Большую иглу извлекли из бока – при этом опять стрельнула боль, – рану обработали антисептиком и заклеили пластырем. И снова окатила волна облегчения, а на лбу выступила испарина. Все хорошо – больше боли не будет.
– На сегодня мы закончили, мистер Блэр. Медсестра, в следующий раз наметьте семьсот пятьдесят. Возможно, в дальнейшем дойдем до тысячи.
– На сегодня?
– Мы, разумеется, будем готовить вас постепенно. Азот усваивается медленно. Вашим организмом.
– Да?
– Да, для начала будем проводить процедуру каждые несколько дней.
Только подумать, что этот гигантский шприц…

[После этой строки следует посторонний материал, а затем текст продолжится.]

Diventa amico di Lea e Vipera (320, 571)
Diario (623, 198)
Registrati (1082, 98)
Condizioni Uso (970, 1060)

Должно быть, Дик читал его мысли.
– Через какое-то время будем проводить процедуру раз в неделю. В конце концов, если повезет, только раз в месяц.
– И долго?
– Недели, месяцы, мистер Блэр. Сколько потребуется. Мы же хотим вас вылечить.
Он заерзал под простыней. Неужели теперь это все его лечение – вся его жизнь? Его будут выжимать и наполнять вновь?
– Потом станет проще.
* * *
В следующие недели он жил в каком-то сне или ступоре, пока его тело пыталось привыкнуть к жизни с одним легким. Периодически его закатывали обратно в кафельную палату для, как они выражались, «поддуваний», а датчик доходил до восьмисот, девятисот и тысячи; сколько раз это происходило – он уже и не помнил, и потребовалась вся решительность, привитая в частной школе, чтобы не канючить и не умолять прекратить. Почти ежедневно медперсонал в белых халатах измерял его температуру и пульс, стучал по суставам, заглядывал в горло и брал кровь на анализ. Между делом его регулярно брили налысо. Ему даже удалили зубы и сделали вставные – родные не выдержали постоянного действия лекарств и стискивания челюстей из-за невероятной боли.
Ему, конечно, хотелось жить, но он почувствовал странную потребность сопротивляться всему хорошему, что с ним делают, только бы поскорей вернуться к роману. Его заверяли, что ему необходим полный покой. Садиться, ворочаться, тянуться за чистой бумагой, поднимать и опускать руки для печати двумя пальцами – от всего этого учащалось дыхание, а значит, укреплялись бациллы. Но даже после всех объяснений он ничего не мог поделать с позывом писать. Дик велел медсестрам забрать у него пишмашинку, но понимал, что этим его не остановит.
– Что, теперь пишем пером?
Оруэлл – настолько увлеченный творчеством, что не заметил, как вошел Дик, – поднял глаза и приветственно улыбнулся.
– Вообще-то, это новинка – шариковая ручка.